This Chinese Leader Will Soon Be Forgotten

After Mao Zedong’s death in 1976, it was clear to pragmatists in the Chinese Communist Party, led by Deng Xiaoping, that Maoism had not worked.
By the late 1970s, food production had failed to keep up with population growth and nine out of ten Chinese were living on less than $2 a day. But the Party didn’t want to admit the inviability of communism, its raison d’etre. Instead, it dubbed the ensuing decades of privatisation, foreign investments and lifting of price controls ‘socialism with Chinese characteristics’.

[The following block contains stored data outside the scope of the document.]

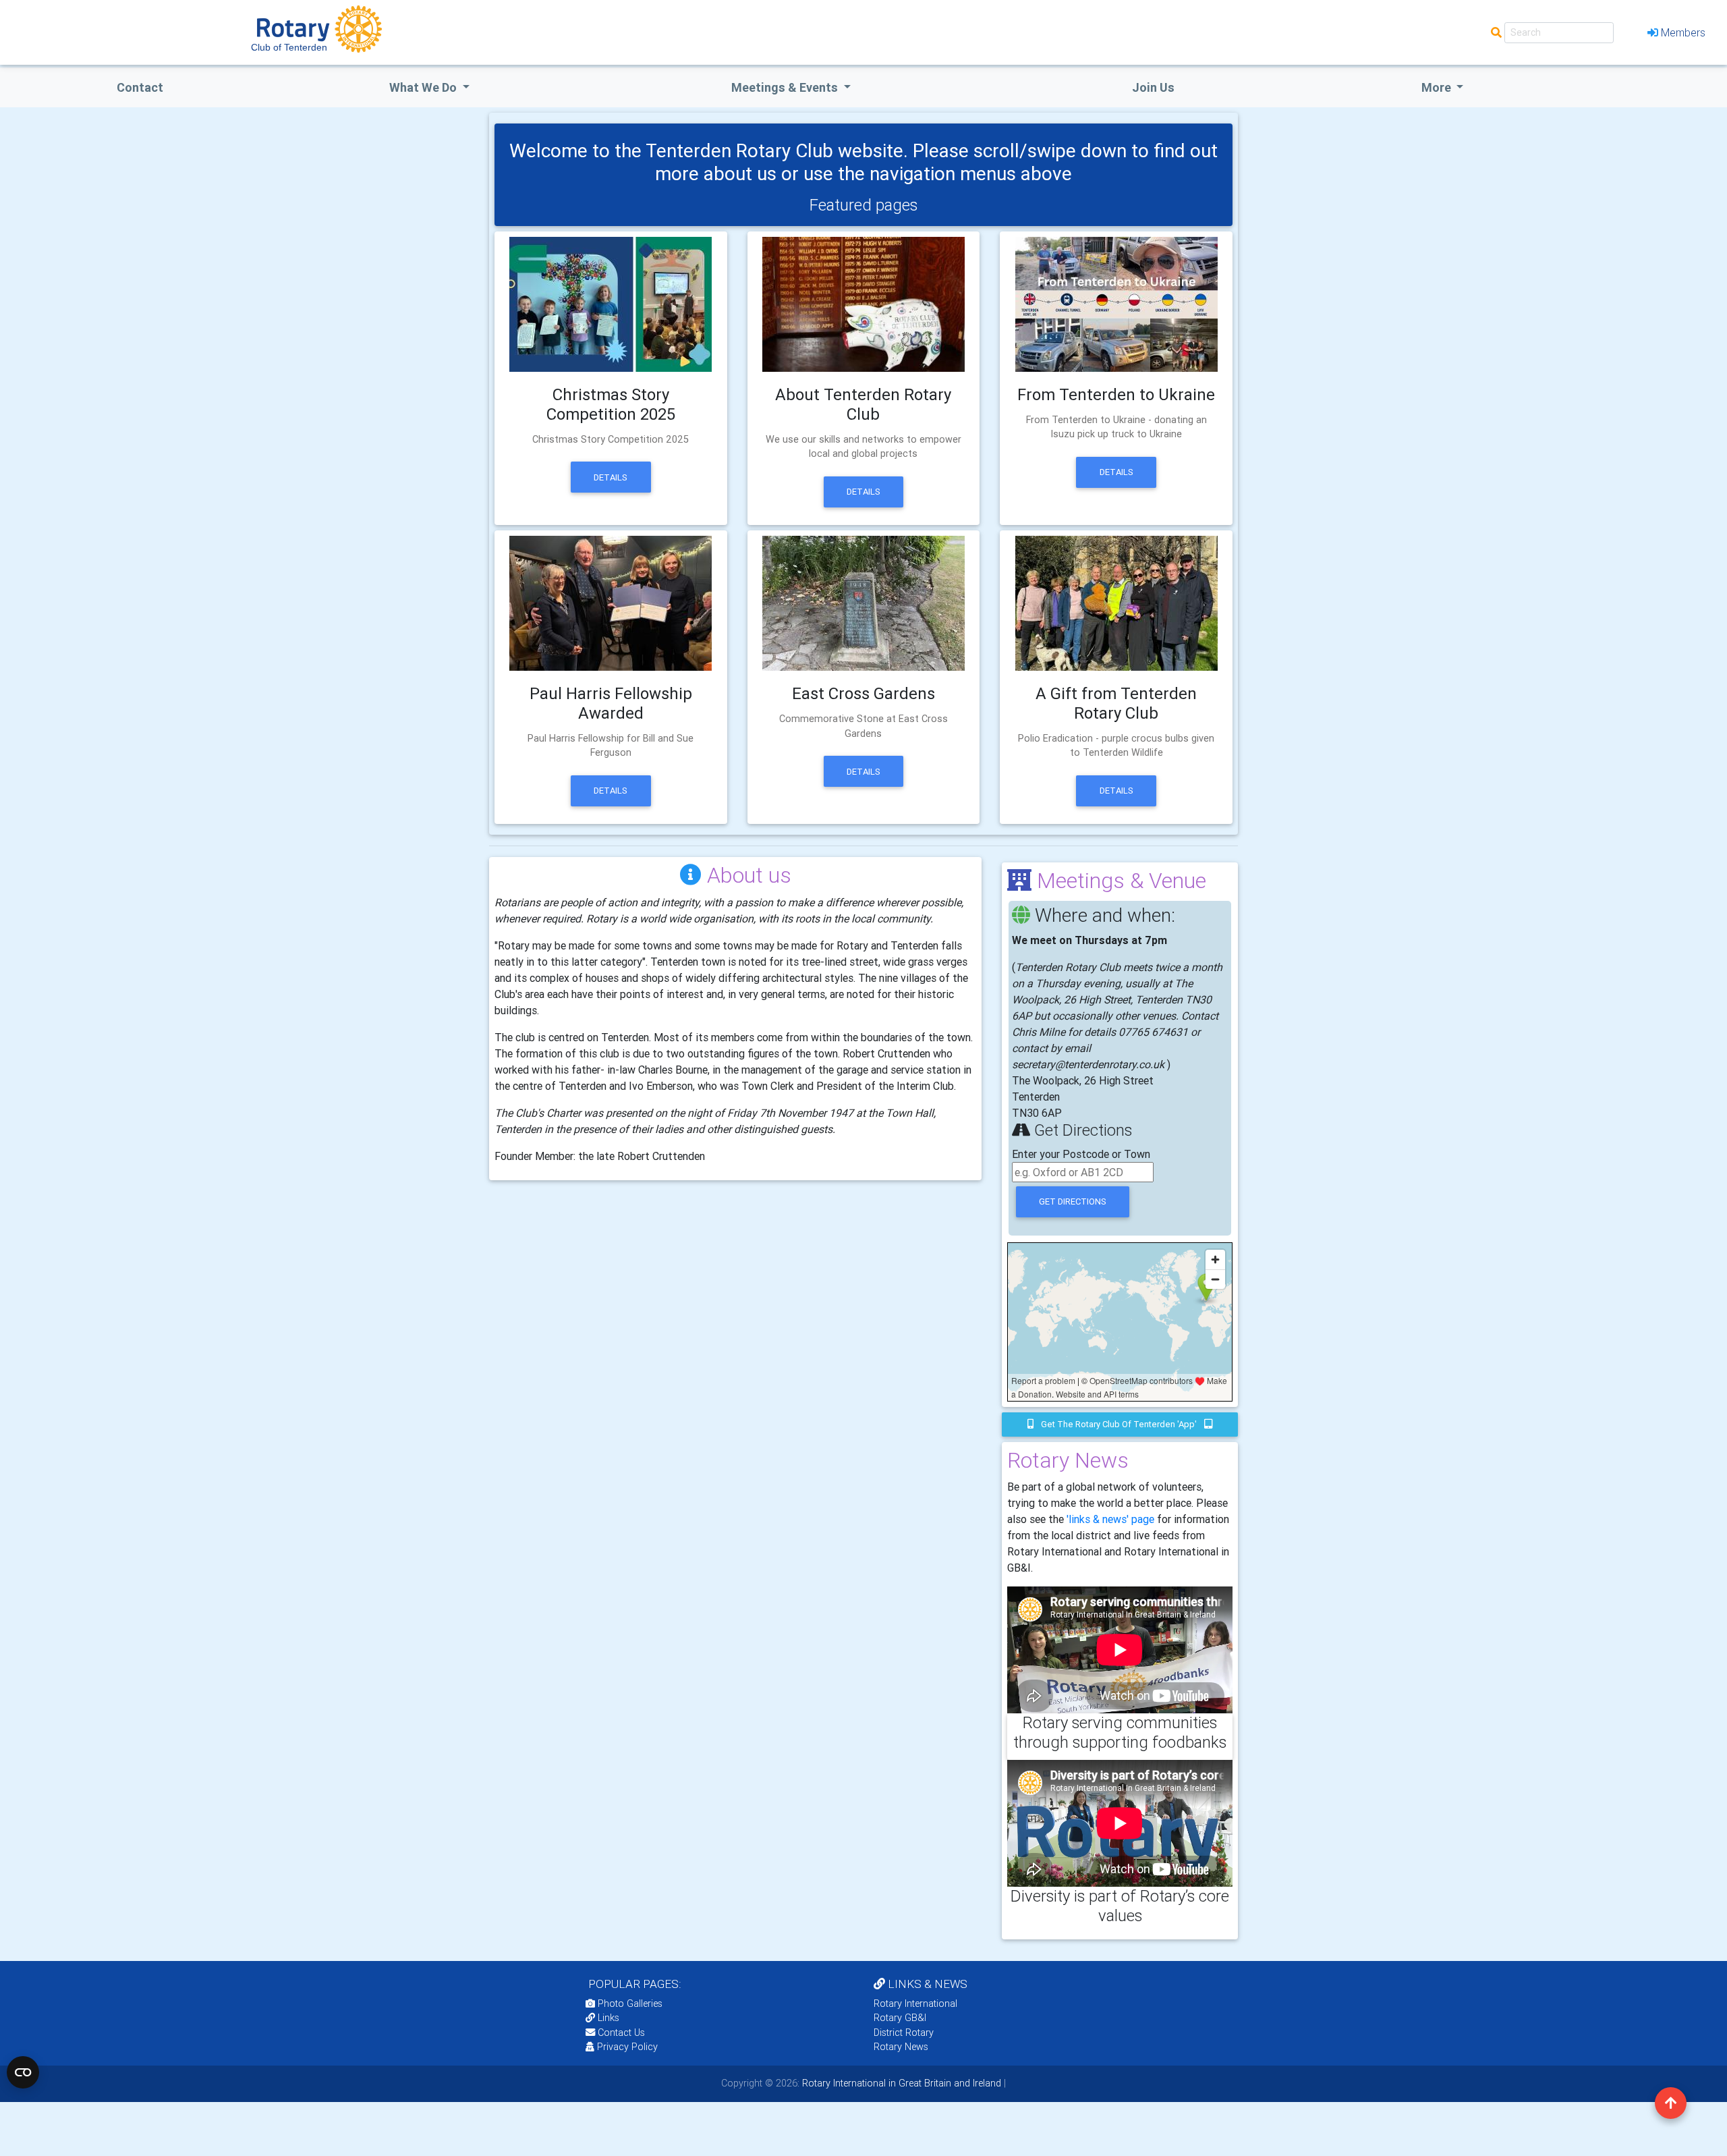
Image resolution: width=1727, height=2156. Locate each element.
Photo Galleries (628, 2003)
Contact (140, 87)
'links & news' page (1110, 1519)
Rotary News (901, 2047)
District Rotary (904, 2032)
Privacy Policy (627, 2047)
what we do (424, 87)
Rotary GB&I (900, 2018)
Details (610, 477)
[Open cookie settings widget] (23, 2072)
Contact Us (620, 2032)
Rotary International (915, 2003)
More (1437, 87)
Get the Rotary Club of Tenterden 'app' (1119, 1424)
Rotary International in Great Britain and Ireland (900, 2083)
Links (608, 2018)
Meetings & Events (786, 87)
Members (1683, 32)
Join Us (1153, 87)
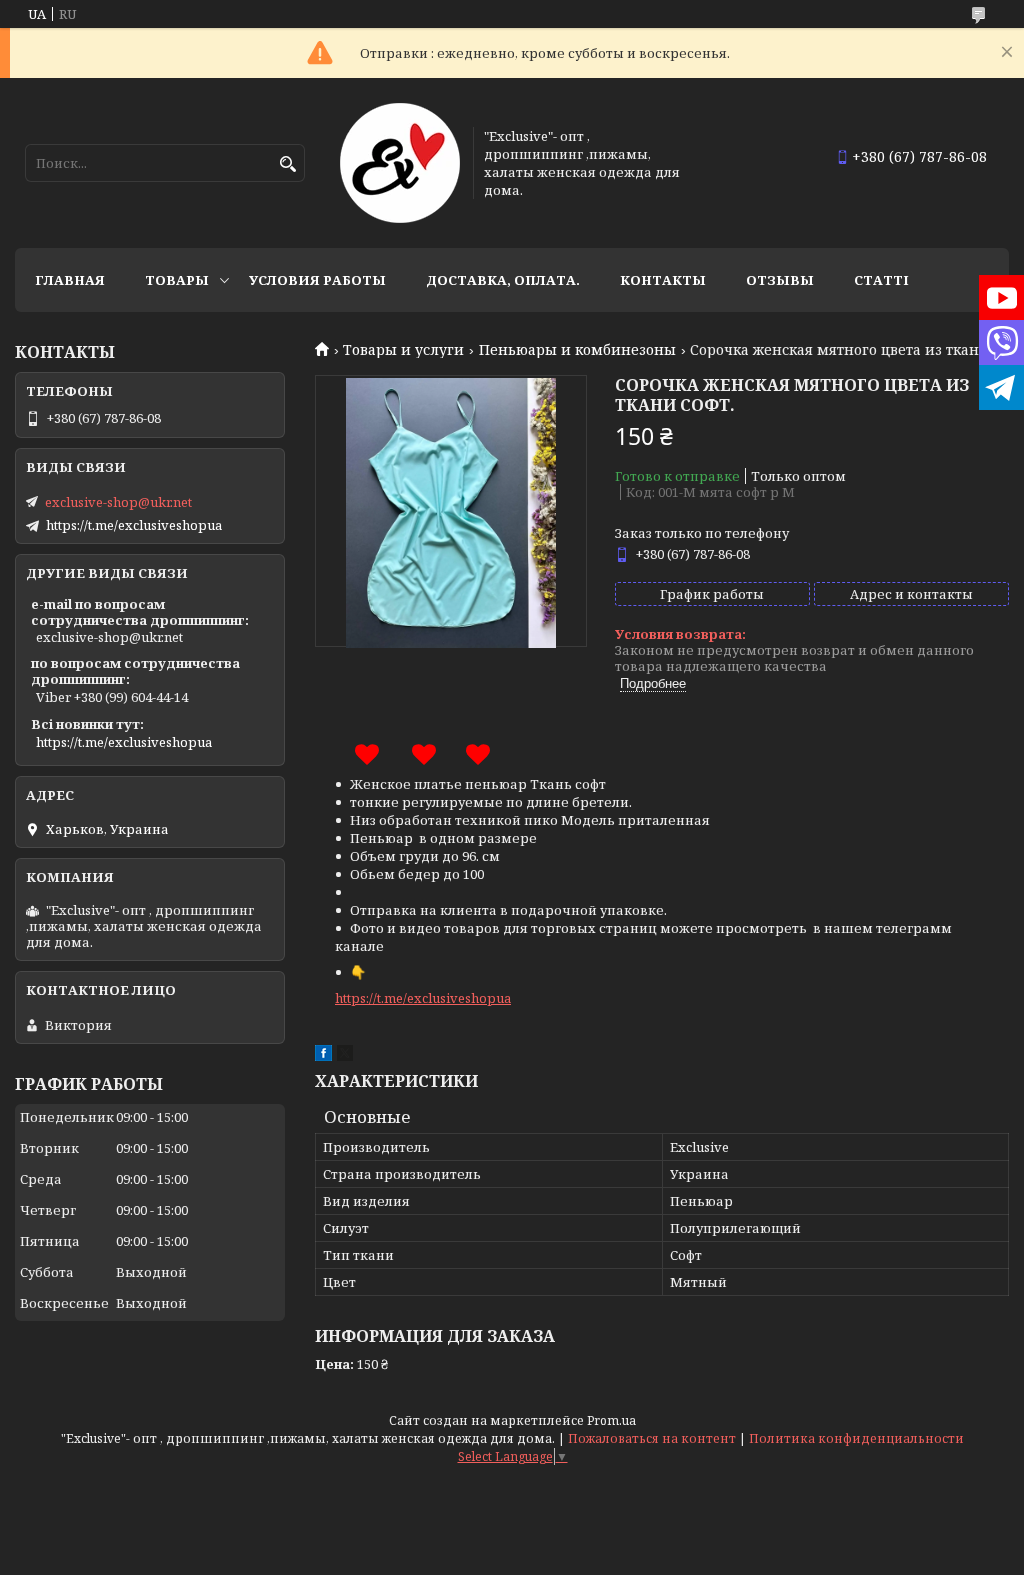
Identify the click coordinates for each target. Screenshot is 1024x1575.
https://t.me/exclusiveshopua (423, 998)
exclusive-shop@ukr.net (118, 502)
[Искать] (287, 164)
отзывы (780, 280)
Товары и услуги (403, 350)
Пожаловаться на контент (652, 1438)
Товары (177, 280)
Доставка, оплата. (503, 280)
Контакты (663, 280)
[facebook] (323, 1056)
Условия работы (317, 280)
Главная (70, 280)
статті (881, 280)
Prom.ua (611, 1420)
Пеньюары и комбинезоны (577, 350)
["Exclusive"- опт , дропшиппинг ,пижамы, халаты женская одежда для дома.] (400, 163)
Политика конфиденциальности (856, 1438)
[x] (345, 1056)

So the country remained nominally communist, even though state-owned enterprises were liquidated en masse and the private sector made up the bulk of Chinese GDP by 2005. For hundreds of millions of ordinary Chinese, like my family, reform and opening were keenly welcomed. My uncle was the first in the family to go to university; my mother found work in an international company in the city. When I came along, my childhood was not marred by hunger.
But the CCP has moved on from Deng. These days, instead of ‘socialism with Chinese characteristics’, the Party talks about ‘the new era of socialism with Chinese characteristics with Xi Jinping as core’. With the abolition of term limits and an increasingly tight grip on China’s civil society, government, military and so on, Xi Jinping had already shown himself to be an ambitious Communist leader more akin to Mao and Deng than their relatively bland successors (Jiang Zemin and Hu Jintao). But this year, as Xi reaches the end of his first decade in power, this is no longer enough. Xi wants to be second only to Mao, with Deng’s legacy a necessary casualty.